练习要求:
续写下面这篇谈微服务架构中使用Docker技术风险的文章，从文中最后一句之后接着往下写。

文本节选:
:::::

不能忽视在微服务架构中使用docker技术的风险

图片来自网络

Docker是一个开源的应用容器引擎，让开发者可以打包他们的应用以及依赖包到一个可移植的容器中，然后发布到任何流行的 Linux 机器上，也可以实现虚拟化。Docker（容器）是在不同的计算环境中部署和运行软件的一种小型、快速和易于设置的方法。通过将应用程序的完整运行时环境(包括库文件、二进制文件和配置文件以及平台和基础设施等)进行抽象，使得应用程序可以在任何地方运行。所有主要的云服务提供商以及数据中心和混合云等都可以使用容器。这种技术可以为公司节省很多硬件及配置管理方面预算。

某企业首席安全与战略官表示，容器镜像可以方便的进行代码打包，但是使用者可能没有时间或兴趣来监视安全问题或进行发布说明。

“理想情况下，您应该设置一个步骤来检查版本控制，但是我没有看到任何组织这样做，”。“公司应该不断检查容器是正在使用的最新版本，所有的代码都是经过补丁和更新的。但是现在，大多数情况是由开发人员手动检查的。相信 会有一些组织和公司会使用更加自动化的机制，但是现在大部分的情况是这样，没有任何自动化检查，你发布一个容器，然后运行它，所有工作完成了。

:::::

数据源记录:

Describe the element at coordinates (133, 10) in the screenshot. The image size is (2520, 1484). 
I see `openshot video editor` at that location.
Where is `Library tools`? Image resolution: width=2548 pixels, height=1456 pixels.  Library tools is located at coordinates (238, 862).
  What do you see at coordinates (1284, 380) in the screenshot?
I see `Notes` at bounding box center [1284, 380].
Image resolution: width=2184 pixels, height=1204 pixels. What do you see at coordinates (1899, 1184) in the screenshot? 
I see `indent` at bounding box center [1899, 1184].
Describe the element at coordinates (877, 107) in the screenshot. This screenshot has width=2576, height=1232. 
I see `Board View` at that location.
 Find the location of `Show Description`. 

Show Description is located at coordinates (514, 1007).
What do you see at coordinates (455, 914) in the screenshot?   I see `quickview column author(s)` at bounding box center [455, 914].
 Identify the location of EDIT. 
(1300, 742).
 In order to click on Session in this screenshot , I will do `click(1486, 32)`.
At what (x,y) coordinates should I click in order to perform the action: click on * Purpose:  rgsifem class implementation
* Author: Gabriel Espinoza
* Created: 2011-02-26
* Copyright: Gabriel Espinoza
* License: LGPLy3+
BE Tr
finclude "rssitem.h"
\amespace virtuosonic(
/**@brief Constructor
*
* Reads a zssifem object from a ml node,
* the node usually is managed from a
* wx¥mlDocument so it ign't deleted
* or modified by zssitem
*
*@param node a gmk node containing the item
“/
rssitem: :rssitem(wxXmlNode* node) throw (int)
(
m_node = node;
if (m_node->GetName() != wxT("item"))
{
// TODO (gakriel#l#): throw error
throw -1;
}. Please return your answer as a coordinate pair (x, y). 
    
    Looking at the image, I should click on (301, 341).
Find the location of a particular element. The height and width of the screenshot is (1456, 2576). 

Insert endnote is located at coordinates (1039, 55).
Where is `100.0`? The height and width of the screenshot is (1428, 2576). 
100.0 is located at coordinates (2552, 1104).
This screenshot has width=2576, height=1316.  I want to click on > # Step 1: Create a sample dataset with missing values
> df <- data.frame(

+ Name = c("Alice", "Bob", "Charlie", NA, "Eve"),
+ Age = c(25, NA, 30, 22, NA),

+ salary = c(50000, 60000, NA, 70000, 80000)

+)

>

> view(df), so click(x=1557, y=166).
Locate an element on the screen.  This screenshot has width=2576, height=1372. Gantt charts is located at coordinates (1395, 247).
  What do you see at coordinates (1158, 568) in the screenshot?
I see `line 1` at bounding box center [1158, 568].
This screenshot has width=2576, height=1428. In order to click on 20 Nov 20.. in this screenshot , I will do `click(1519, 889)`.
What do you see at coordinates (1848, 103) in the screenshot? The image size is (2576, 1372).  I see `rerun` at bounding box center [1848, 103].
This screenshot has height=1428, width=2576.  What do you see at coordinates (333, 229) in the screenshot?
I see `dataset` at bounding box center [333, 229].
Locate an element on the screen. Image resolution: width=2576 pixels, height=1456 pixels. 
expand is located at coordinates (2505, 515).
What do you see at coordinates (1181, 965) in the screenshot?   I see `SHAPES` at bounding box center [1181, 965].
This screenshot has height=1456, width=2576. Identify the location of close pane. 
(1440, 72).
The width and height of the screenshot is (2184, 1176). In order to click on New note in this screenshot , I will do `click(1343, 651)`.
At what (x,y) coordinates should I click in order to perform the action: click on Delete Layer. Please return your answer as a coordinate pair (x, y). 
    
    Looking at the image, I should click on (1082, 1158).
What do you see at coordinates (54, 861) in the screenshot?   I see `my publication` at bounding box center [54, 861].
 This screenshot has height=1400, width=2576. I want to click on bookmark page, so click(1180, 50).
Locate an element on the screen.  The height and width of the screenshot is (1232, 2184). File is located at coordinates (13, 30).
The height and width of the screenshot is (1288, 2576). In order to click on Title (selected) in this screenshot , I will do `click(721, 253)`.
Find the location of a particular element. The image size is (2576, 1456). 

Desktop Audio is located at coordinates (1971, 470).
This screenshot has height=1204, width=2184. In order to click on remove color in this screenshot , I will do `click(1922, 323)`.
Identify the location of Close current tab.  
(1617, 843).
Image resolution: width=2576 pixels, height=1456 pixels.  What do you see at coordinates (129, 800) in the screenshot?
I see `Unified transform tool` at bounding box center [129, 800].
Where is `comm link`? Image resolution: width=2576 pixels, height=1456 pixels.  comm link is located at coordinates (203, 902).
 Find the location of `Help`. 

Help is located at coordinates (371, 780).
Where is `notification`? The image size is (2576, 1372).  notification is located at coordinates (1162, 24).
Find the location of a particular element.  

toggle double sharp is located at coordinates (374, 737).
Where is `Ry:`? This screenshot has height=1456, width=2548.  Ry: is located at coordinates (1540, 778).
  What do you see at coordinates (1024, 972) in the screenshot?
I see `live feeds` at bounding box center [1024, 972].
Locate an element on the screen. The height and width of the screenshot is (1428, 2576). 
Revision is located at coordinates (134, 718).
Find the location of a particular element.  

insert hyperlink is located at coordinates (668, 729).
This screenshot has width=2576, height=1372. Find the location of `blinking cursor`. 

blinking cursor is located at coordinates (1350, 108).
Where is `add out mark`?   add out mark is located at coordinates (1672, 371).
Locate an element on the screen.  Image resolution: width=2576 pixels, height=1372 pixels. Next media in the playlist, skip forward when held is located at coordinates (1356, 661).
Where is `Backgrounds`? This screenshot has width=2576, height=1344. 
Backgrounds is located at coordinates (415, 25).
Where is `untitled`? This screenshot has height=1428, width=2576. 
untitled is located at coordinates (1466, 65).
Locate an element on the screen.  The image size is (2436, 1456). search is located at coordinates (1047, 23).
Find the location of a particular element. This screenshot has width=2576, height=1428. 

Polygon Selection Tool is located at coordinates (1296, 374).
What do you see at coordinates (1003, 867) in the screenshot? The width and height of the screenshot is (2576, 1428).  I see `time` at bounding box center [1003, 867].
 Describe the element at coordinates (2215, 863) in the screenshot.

:::::

练习解答:
当开发人员构建自己的容器时，情况并不会好得多。开发速度意味着没有时间进行质量保证或安全测试。当有人注意到容器在那里的时候，开发人员已经完成了自己的工作并且已经离开了。

“在安全团队可以进入的时候，系统开发的生命周期可能已经结束了，”某公司的的解决方案架构主管这样说过。“这是一个挑战，它需要不同的安全思维。”，我们需要在开发过程的早期建立安全意识，并尽可能地运用自动化技术。例如，如果开发人员从外部源下载图像，则需要扫描其漏洞、未修补的代码和其他潜在问题。他问道:“一旦这个容器被使用，如何维护和监控它的安全状态，以保证很快就能工作，并可以与其他组件交进行互?”